Tous les êtres humains sont des frères et sœurs de sang, car celui qui coule dans leur veine est fondamentalement le même. De plus, ils ont le même génome et appartiennent au même genre : le genre humain. Ils sont donc intimement liés sur le plan physique. Mais d’un point de vue rosicrucien, ils sont plus que cela ; ce sont des âmes-sœurs, car ils ont la même origine spirituelle. En effet, chacun d’eux possède une âme qui provient de l’Âme universelle, laquelle est une émanation de cette Intelligence, de cette Conscience, de cette Énergie, de cette Force (peu importe le terme) que l’on appelle «Dieu». Cela veut dire que l’Humanité est une en essence et provient de la même Source divine.

Vous avez certainement remarqué que nombre de personnes se sentent davantage attirées par ceux qui ont la même nationalité, la même religion, les mêmes idées politiques, les mêmes tendances philosophiques, les mêmes accointances culturelles, les mêmes goûts artistiques, etc. Cette tendance s’explique par le fait qu’il existe en tout être humain un instinct grégaire qui l’incite à rechercher l’affinité parmi ceux qui lui ressemblent. Cela peut se comprendre et n’est pas négatif en soi. En revanche, ce qui est anormal et même condamnable, c’est de rejeter, ou pire encore de haïr, ceux qui pensent et vivent différemment. Se comporter ainsi à l’égard d’autrui traduit un manque évident de tolérance et d’humanisme.

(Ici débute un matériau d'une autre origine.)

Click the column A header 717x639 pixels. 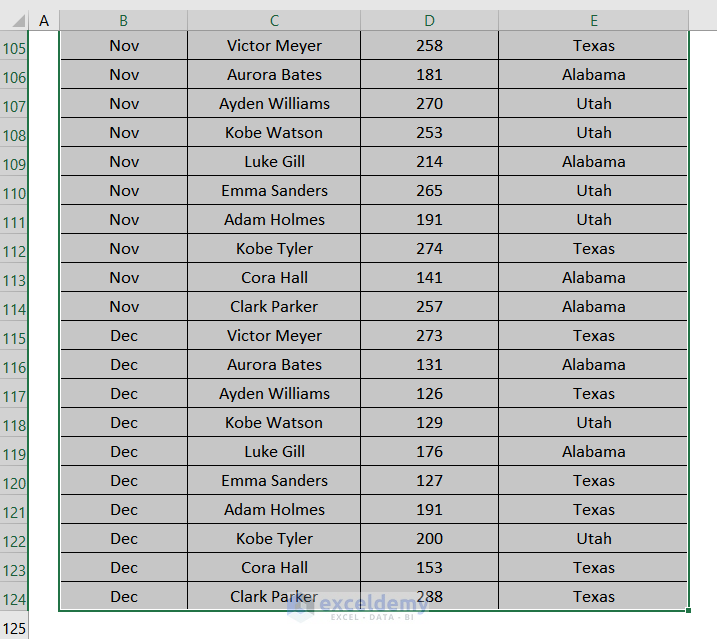[44, 21]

Le Maître Jésus et d’autres Sages du passé ont engagé tous les êtres humains à s’aimer les uns les autres. Que l’on soit croyant ou non, on ne peut nier qu’il s’agit d’un commandement profondément humaniste. Cela étant, il faut reconnaître qu’il exprime un idéal très difficile à atteindre pour le commun des mortels, y compris pour les Rosicruciens. Aussi, plutôt que de vouloir absolument aimer tout le monde, au risque de s’illusionner ou de faire preuve d’hypocrisie, il faut d’abord commencer par ne haïr personne. Vue sous cet angle, et aussi contradictoire que cela paraisse, l’absence totale de haine est un grand pas vers l’amour universel.

Bien que la spiritualité fasse partie intégrante de ma vie, s’il fallait choisir entre «être spiritualiste» et «être humaniste», j’opterais pour le second choix. Je pense en effet que la priorité pour tout être humain est d’apprendre, sinon à aimer, du moins à respecter son prochain, au-delà de toute distinction. Sans cet amour ou ce respect mutuel, l’humanité ne parviendra jamais à vivre en paix et dans l’harmonie. Cela étant, je pense que l’idéal est de se conformer à un humanisme empreint de spiritualité, car cela lui donne une dimension transcendantale que l’athéisme et encore moins le matérialisme ne peuvent véhiculer.